Monday, November 12, 2007

dreams

i had a crazy dream the other night. i woke up for work during the dream and was able to go back to sleep and back into the dream. i love doing that. i like the idea that i can control that subconscious element of my mind. one of my favorite blogs is the guy over at xkcd.com. his dream keyboard is so sick. i need to break out my old wireless keyboard and try it. i remember my dad reading me Richard Feynman books where the theoretical physicist talked about controlling his dreams.

more than that though, i remember thinking about what i used to call 'endless loops'. i'm not sure if that is the best way to describe them, but as a young boy that is what i came up with.
the first and most mind boggling is the size of the universe. i remember the first time i realized that everything i've ever seen has a definite size. a mountain is just so big, the ocean, the biggest thing i've ever seen in person- is only so big. the earth is huge, but still people talk about how many wigits they've sold and how many it would take to circle the earth 14 times. but the universe is not a box. i remember thinking that any notion of size or end, just doesn't work. there are only two things in the universe. things that have a limited size and the universe itself. i mean come on- never ending?! wtf?
anyway, that still blows my mind, and if my mom reads this she'll say "oh he's just like his father".

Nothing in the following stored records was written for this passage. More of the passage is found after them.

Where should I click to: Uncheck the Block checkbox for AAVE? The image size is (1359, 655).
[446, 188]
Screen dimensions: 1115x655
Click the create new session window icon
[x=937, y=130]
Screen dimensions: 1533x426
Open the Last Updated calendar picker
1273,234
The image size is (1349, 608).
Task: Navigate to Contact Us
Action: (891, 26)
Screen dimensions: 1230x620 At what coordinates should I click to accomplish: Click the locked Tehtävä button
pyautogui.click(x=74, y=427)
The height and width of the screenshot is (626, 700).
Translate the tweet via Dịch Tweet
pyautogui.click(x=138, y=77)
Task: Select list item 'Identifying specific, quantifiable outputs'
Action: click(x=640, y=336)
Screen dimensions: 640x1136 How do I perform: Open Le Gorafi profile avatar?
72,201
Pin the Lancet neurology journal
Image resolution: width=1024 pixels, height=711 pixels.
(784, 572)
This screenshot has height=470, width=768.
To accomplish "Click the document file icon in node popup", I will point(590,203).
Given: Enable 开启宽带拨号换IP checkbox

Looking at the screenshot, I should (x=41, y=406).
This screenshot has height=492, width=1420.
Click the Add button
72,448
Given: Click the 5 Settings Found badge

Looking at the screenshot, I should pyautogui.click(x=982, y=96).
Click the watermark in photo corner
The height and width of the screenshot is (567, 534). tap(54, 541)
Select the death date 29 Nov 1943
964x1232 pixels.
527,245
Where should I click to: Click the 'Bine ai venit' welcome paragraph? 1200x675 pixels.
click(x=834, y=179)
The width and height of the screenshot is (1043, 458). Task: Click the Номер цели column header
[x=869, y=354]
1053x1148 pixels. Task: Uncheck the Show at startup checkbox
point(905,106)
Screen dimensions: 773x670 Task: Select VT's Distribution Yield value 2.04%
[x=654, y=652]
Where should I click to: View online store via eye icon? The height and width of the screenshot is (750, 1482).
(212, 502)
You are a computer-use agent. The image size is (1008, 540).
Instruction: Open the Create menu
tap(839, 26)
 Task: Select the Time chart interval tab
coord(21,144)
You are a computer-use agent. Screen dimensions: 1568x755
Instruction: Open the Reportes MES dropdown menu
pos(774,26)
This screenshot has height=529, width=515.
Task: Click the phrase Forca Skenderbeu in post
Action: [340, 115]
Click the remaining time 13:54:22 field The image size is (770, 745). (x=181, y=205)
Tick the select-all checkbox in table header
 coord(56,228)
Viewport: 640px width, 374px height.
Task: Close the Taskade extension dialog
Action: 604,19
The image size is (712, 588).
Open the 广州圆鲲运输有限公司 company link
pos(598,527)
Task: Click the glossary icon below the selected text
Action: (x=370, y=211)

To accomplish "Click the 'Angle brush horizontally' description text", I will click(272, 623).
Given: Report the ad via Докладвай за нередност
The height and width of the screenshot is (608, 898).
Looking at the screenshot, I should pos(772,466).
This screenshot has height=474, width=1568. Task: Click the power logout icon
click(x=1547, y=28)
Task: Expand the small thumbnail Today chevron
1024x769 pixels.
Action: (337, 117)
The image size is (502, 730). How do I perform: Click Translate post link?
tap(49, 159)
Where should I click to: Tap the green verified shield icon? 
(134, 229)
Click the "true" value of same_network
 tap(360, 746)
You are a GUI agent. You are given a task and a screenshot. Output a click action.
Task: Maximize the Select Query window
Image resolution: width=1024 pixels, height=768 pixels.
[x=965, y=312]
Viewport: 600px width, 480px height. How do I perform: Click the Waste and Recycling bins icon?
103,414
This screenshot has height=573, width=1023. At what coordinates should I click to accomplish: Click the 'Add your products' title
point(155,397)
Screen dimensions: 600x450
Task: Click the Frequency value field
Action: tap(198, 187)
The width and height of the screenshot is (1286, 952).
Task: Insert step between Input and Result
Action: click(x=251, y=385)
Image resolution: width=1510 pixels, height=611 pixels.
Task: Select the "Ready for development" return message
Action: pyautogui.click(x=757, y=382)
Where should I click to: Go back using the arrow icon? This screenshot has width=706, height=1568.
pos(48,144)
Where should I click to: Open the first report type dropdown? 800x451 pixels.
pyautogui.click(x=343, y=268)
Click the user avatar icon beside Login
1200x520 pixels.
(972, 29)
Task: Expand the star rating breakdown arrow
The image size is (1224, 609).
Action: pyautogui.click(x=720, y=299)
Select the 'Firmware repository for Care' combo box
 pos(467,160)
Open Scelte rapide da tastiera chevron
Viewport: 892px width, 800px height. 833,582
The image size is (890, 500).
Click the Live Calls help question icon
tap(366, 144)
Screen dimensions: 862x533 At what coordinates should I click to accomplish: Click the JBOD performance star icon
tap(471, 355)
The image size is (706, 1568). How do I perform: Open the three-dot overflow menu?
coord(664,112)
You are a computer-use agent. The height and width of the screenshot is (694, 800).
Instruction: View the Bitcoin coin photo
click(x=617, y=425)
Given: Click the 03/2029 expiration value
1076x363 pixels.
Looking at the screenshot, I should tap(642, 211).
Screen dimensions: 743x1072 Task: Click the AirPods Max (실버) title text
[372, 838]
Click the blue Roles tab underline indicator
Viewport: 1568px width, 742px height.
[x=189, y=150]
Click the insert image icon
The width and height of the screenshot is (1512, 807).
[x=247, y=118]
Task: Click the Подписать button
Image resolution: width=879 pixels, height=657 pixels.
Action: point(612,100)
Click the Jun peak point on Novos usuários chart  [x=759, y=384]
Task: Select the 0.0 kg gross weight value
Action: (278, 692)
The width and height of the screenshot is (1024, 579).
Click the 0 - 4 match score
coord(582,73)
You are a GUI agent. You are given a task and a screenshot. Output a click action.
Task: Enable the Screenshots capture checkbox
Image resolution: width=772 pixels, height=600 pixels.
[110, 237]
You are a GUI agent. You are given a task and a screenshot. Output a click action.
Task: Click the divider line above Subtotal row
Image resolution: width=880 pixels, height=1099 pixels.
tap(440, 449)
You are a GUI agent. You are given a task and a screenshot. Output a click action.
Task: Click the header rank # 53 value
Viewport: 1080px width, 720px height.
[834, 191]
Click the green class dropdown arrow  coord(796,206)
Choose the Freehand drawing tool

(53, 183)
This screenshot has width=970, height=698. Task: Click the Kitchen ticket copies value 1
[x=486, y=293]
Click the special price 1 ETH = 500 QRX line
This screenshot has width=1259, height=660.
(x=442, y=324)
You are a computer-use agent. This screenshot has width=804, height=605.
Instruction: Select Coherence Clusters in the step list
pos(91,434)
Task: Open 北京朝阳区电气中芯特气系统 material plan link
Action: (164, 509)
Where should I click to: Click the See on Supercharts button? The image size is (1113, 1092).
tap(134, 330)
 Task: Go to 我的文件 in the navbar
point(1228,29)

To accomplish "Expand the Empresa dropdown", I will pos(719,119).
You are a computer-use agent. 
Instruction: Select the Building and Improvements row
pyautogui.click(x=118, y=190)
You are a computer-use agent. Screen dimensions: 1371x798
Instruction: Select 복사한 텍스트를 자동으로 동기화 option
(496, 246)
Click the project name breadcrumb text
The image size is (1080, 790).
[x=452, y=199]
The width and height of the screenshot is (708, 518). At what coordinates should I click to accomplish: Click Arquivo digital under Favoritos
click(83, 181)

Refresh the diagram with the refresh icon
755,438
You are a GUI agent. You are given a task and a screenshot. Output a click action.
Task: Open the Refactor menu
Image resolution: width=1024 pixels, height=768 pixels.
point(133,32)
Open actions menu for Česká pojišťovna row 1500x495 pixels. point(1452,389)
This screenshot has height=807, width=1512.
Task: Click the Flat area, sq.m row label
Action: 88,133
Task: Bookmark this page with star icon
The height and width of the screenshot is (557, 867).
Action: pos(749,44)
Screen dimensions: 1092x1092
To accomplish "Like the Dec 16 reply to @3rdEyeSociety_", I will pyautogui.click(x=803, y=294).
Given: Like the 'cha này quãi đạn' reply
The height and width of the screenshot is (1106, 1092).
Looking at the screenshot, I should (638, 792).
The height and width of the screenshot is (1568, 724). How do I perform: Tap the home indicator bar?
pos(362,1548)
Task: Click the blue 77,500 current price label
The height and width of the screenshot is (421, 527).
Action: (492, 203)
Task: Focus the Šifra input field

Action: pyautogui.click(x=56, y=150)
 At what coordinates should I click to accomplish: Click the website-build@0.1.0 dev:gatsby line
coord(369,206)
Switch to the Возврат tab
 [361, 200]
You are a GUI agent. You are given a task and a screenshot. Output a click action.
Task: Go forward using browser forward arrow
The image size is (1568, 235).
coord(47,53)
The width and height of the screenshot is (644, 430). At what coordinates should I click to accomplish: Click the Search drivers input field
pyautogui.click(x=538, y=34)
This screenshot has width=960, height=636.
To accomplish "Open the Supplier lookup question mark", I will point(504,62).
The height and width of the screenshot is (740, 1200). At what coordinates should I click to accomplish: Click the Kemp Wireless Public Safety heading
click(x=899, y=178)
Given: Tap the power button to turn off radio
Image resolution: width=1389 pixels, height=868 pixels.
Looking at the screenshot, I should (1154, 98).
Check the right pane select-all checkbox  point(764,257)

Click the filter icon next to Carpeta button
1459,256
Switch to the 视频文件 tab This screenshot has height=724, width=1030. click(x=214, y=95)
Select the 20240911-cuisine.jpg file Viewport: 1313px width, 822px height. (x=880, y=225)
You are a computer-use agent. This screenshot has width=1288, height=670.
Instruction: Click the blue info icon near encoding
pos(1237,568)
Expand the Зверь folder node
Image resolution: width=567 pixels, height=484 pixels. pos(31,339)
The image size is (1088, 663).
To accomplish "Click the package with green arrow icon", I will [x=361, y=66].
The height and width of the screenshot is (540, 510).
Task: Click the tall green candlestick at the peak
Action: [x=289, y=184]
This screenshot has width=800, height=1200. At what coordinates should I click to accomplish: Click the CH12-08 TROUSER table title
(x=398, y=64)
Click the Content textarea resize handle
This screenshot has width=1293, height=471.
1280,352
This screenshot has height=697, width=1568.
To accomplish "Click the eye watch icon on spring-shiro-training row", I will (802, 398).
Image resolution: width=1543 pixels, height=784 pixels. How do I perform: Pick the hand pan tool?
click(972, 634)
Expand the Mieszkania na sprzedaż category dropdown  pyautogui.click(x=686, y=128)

the other endless loop was about dreams. i would be lie in bed wondering what my dreams would be, only to realize that i couldn't know until it was already here.
"i wonder what i'm going to dream about"
"oh yeah, there is no way to know"
"oooo- but i wonder what it is going to be!"
"again- you can't know"
"yeah, but i'll know soon"
"ok, but you won't remember when you wake up"
"shit"
it pissed me off that i wouldn't remember. like the subconscious me and the black void of my sleeping mind were in on some kind of ethereal joke.


fuck. now i'm not going to be able to goto sleep.

1 comment:

Chrissy said...

It used to freak me out that things were happening when I wasn't around. Like, I knew while I was at school, my mom was at home, doing homely things, but secrety I was convinced that the world was frozen in time and only my presence could animate it.

I still think that sometimes, which is just another way of saying I am ridiculously self-centered.